◆ TASK REQUIREMENTS:
Render the rows from the line that contains "Where should I" through the end of the rows, inclusive, as a Markdown table with the columns n and Line, skipping blank lines and leaving the pictures out.

====

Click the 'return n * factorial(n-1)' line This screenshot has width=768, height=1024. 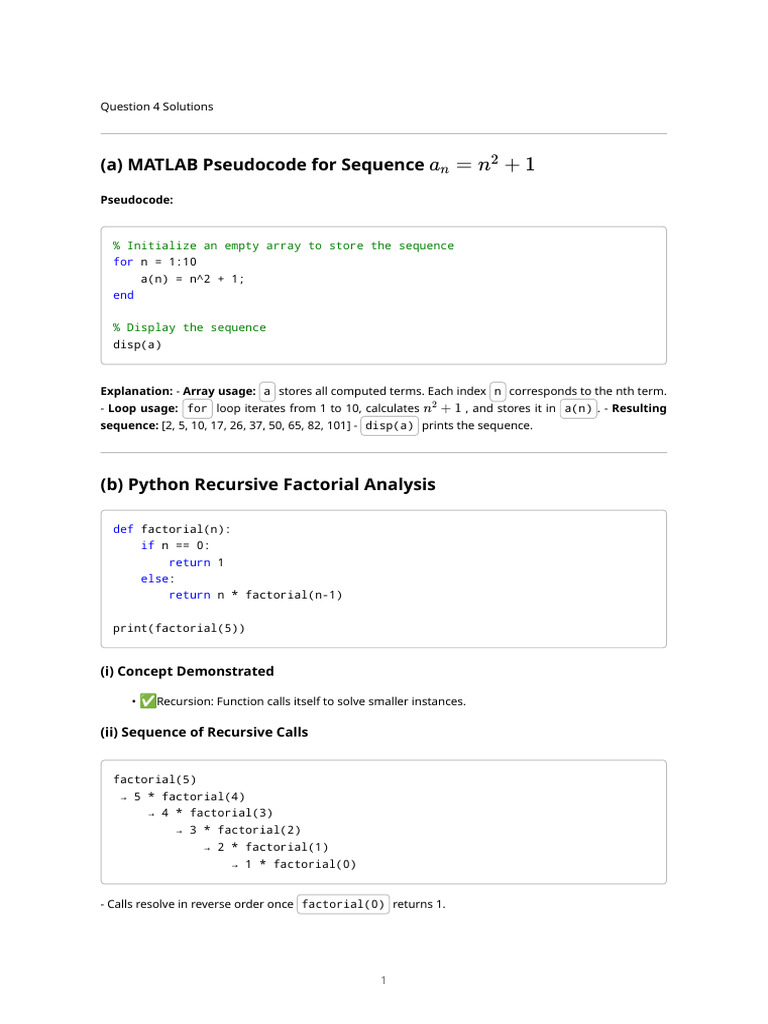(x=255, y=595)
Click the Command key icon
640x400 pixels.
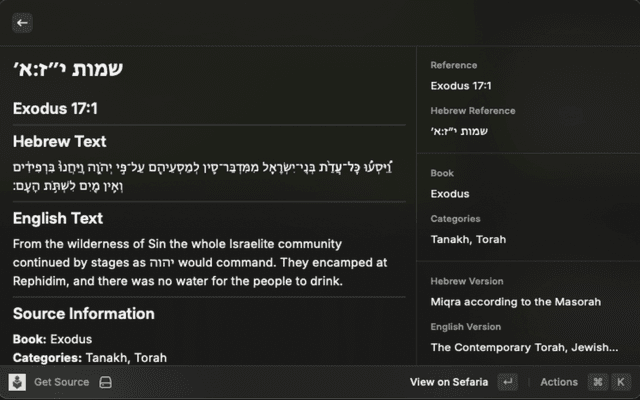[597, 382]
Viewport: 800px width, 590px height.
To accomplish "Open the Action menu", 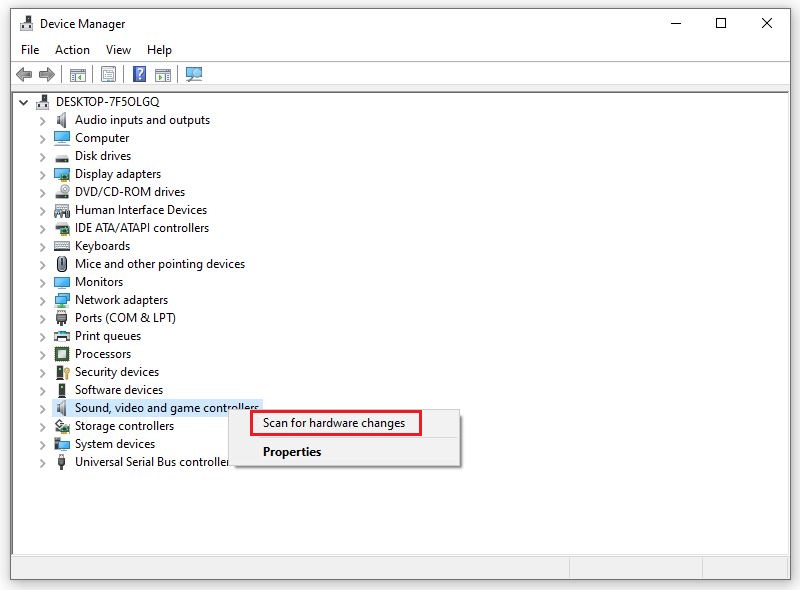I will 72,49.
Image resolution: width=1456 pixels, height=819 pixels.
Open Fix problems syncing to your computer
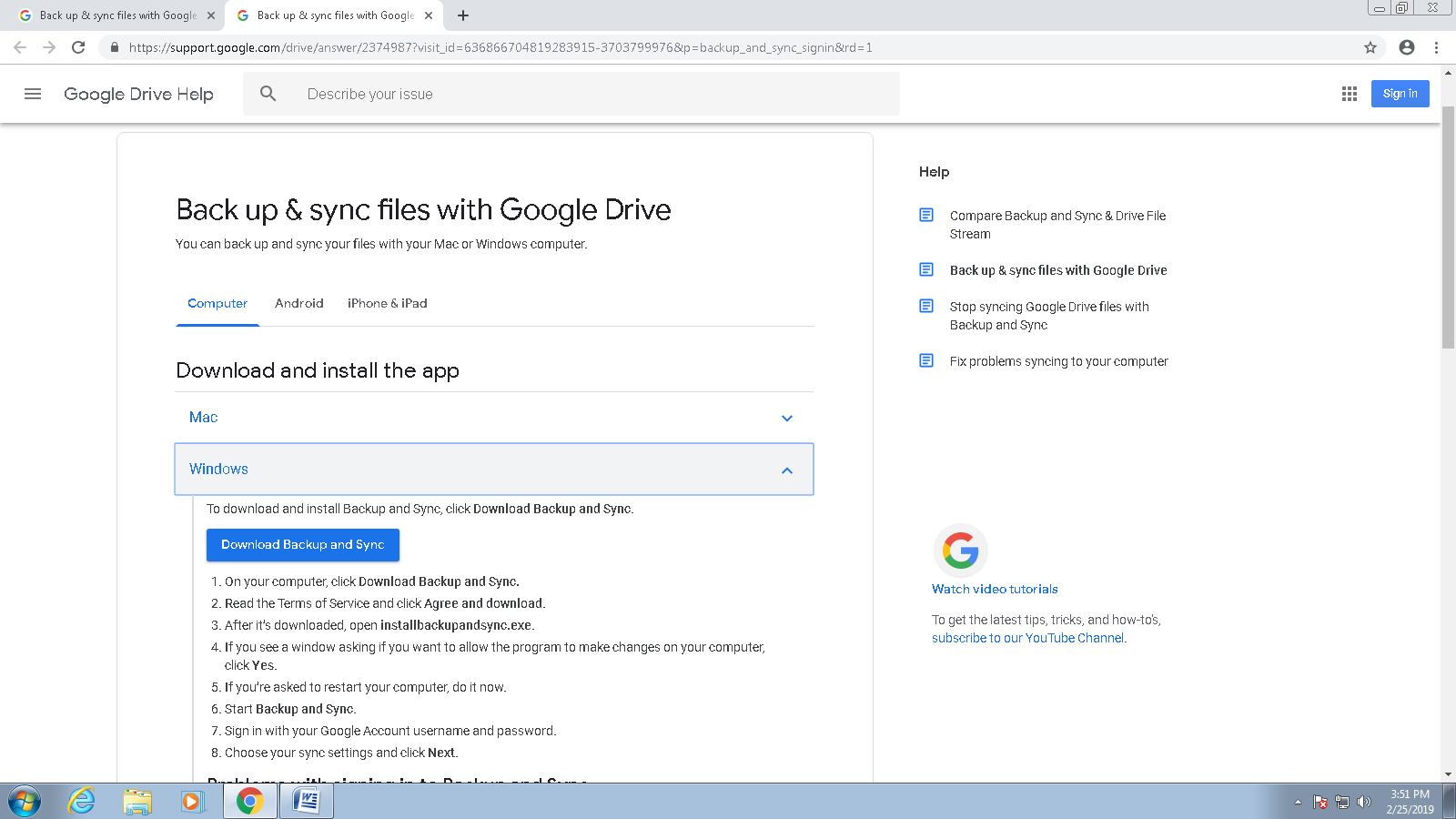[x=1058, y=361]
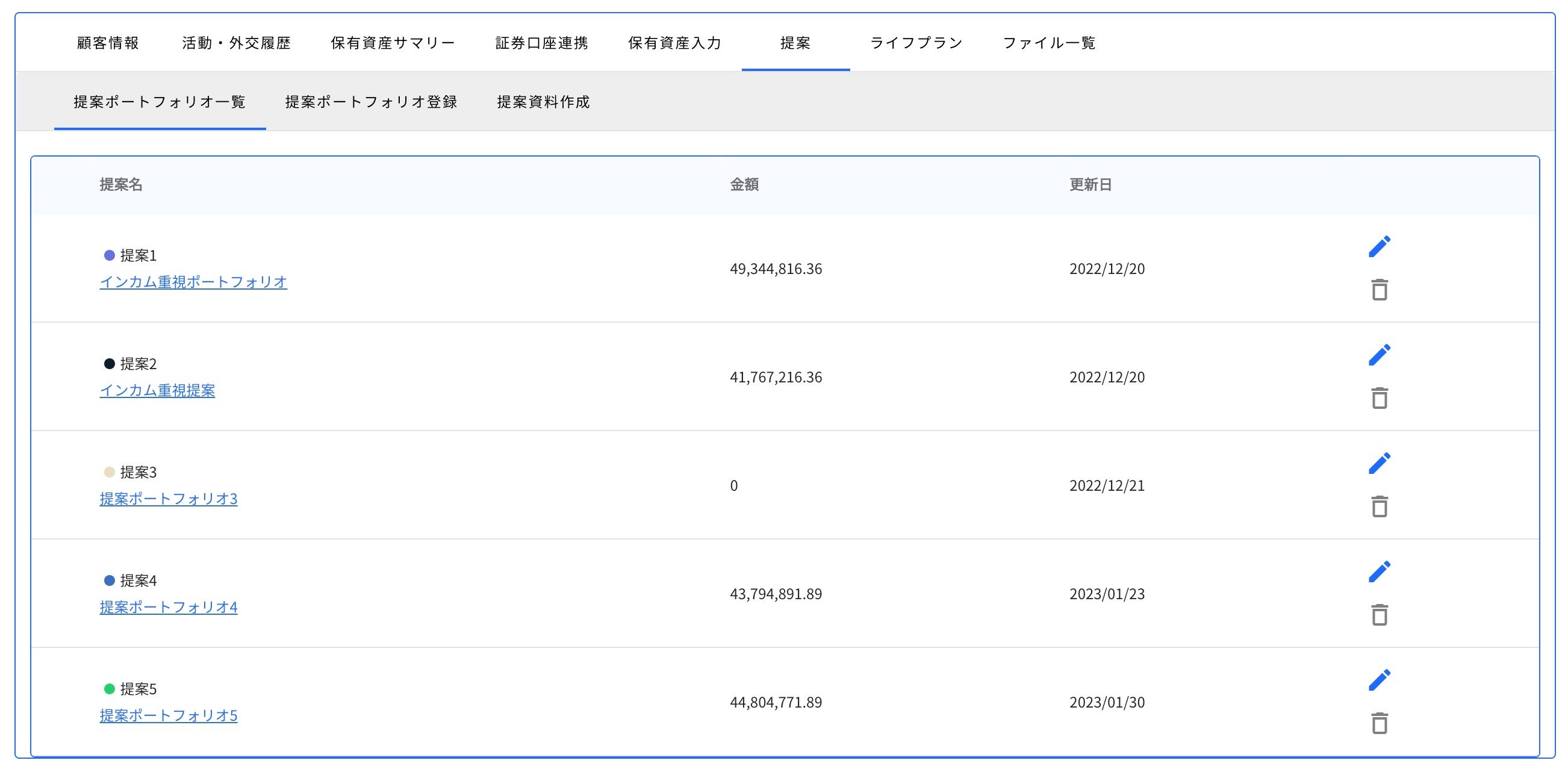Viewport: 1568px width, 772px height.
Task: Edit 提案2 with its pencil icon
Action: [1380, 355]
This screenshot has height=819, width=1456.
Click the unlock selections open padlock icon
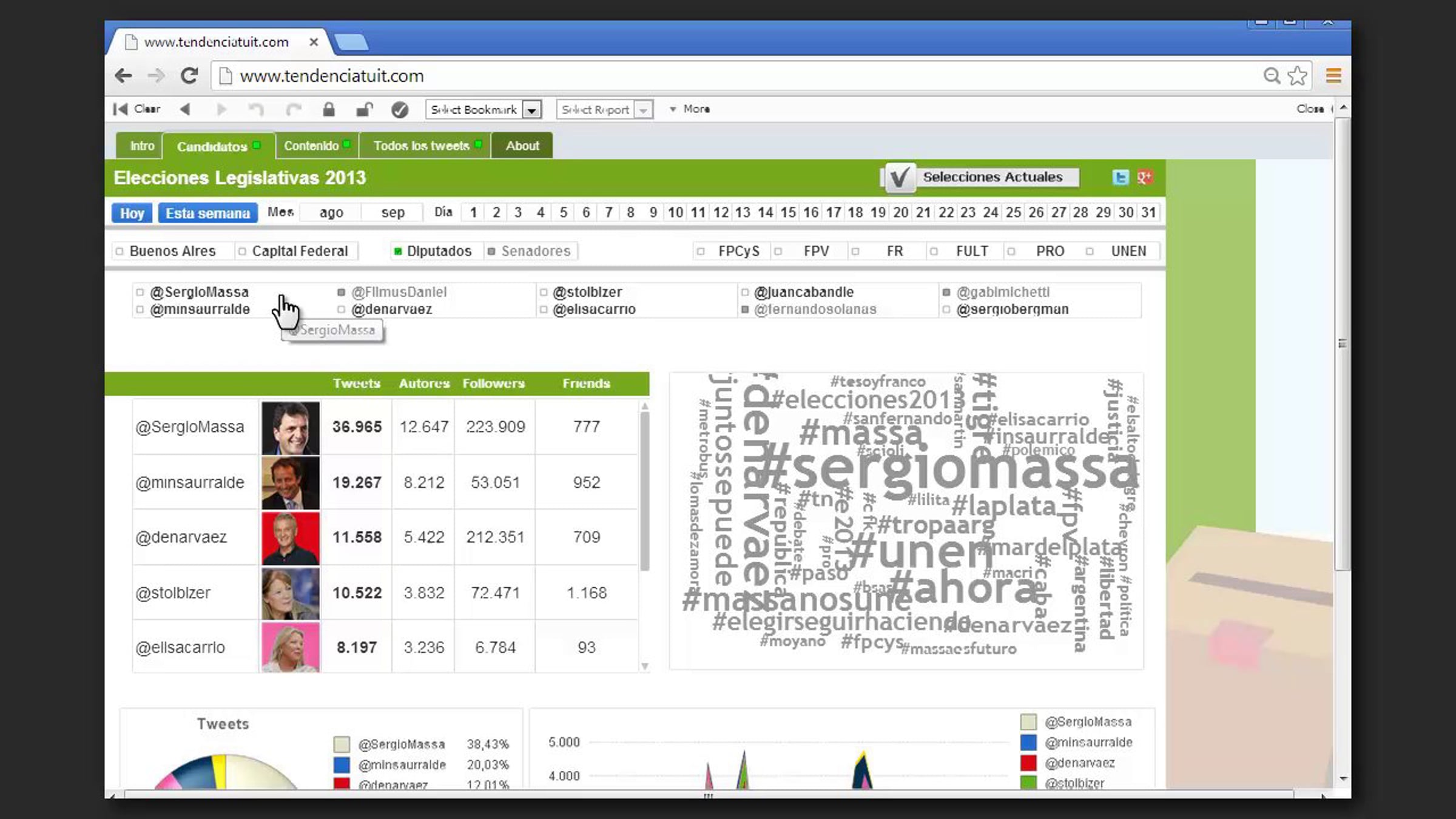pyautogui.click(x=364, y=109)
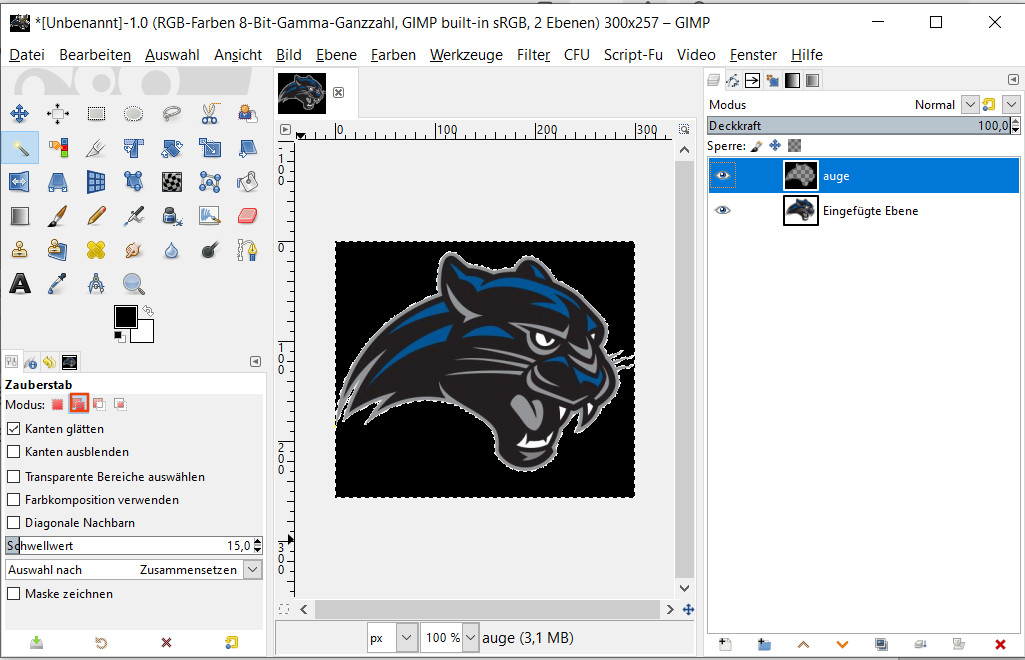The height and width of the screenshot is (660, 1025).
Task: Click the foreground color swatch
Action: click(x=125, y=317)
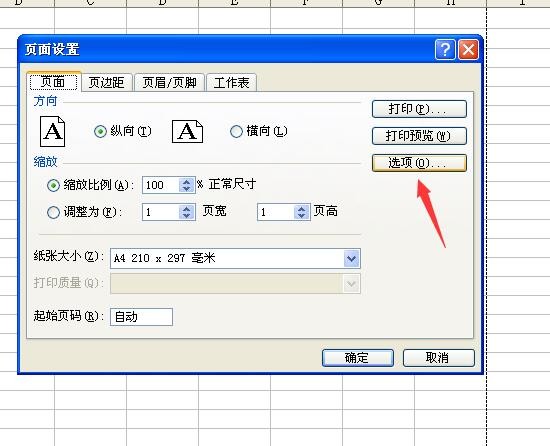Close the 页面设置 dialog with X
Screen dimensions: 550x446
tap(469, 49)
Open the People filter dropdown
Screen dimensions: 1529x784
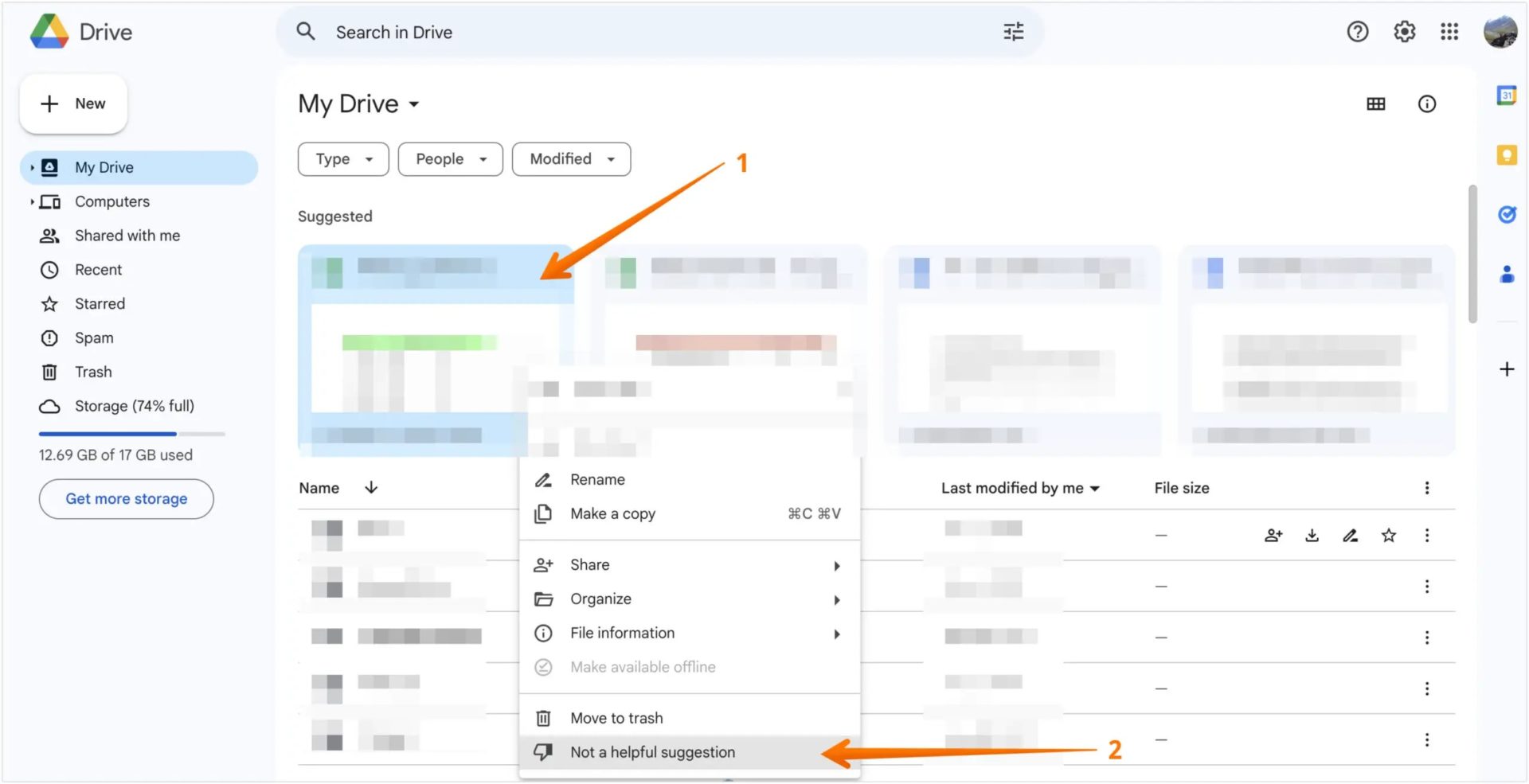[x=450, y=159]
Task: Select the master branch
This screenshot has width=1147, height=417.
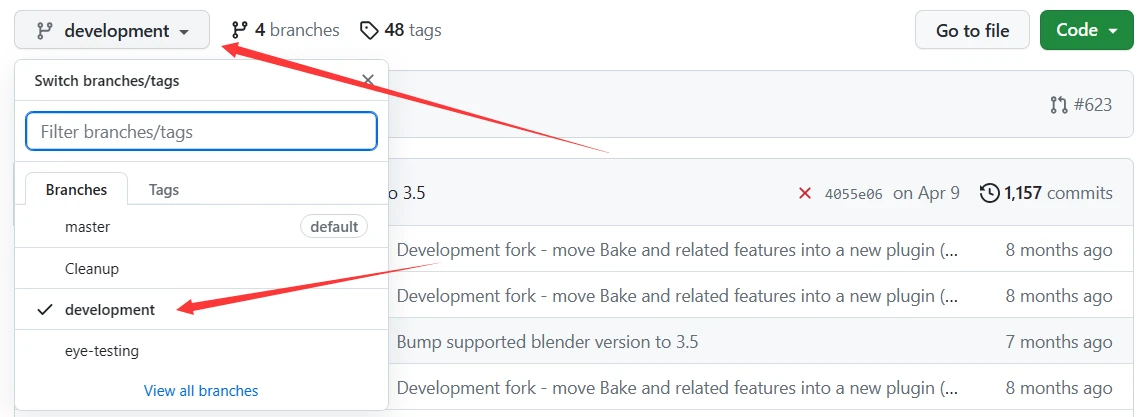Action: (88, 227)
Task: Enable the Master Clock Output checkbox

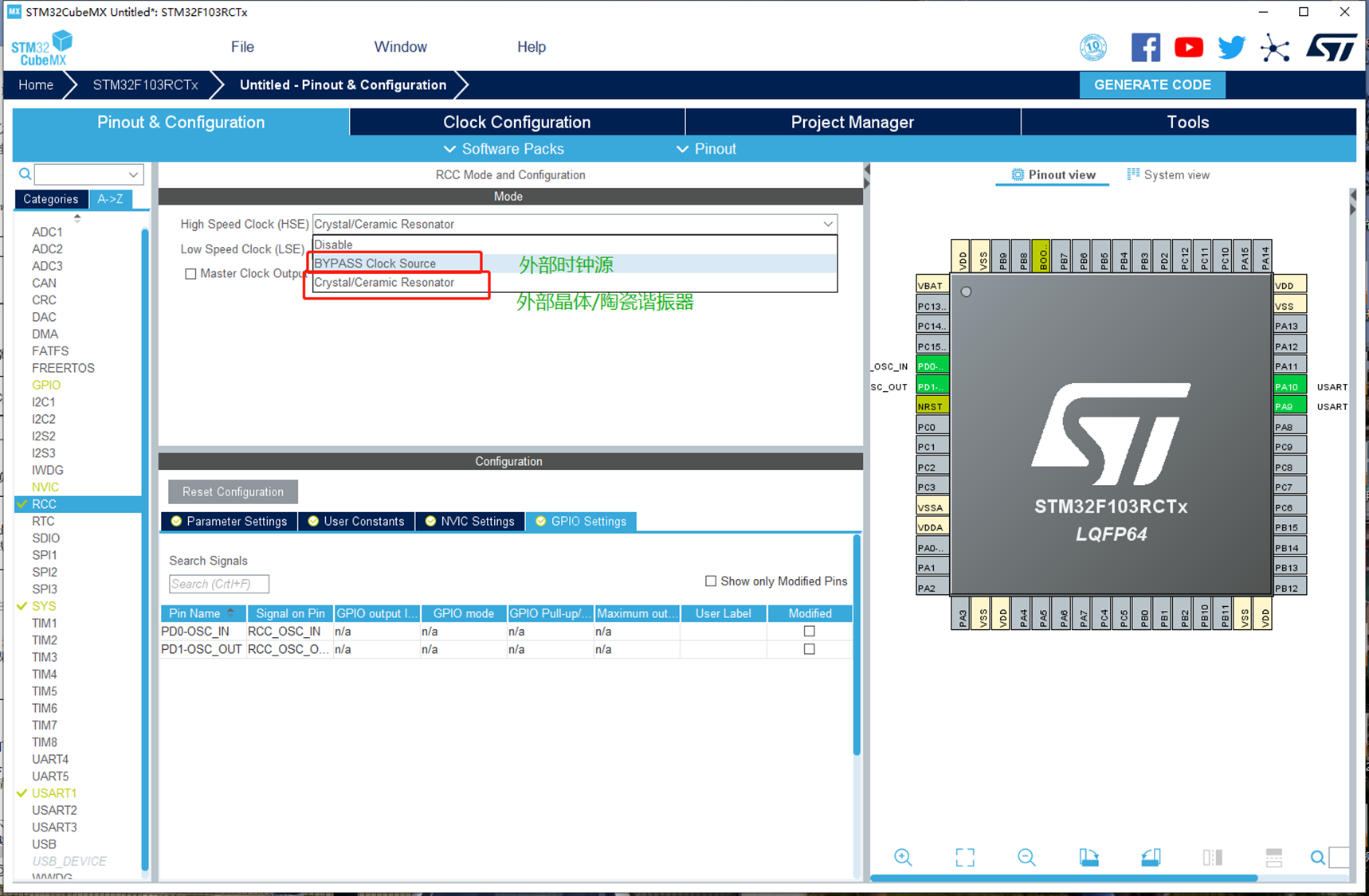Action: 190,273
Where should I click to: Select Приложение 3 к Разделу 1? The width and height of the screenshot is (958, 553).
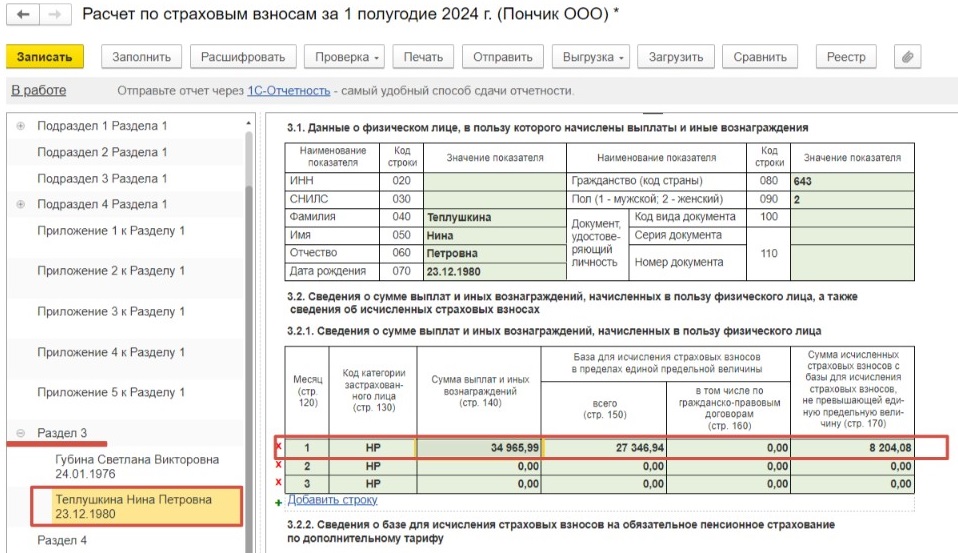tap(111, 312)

====

◆ ANSWER TO THE TASK:
| n | Line |
|---|---|
| 1 | Where should I click to: Select Приложение 3 к Разделу 1? The width and height of the screenshot is (958, 553). |
| 2 | tap(111, 312) |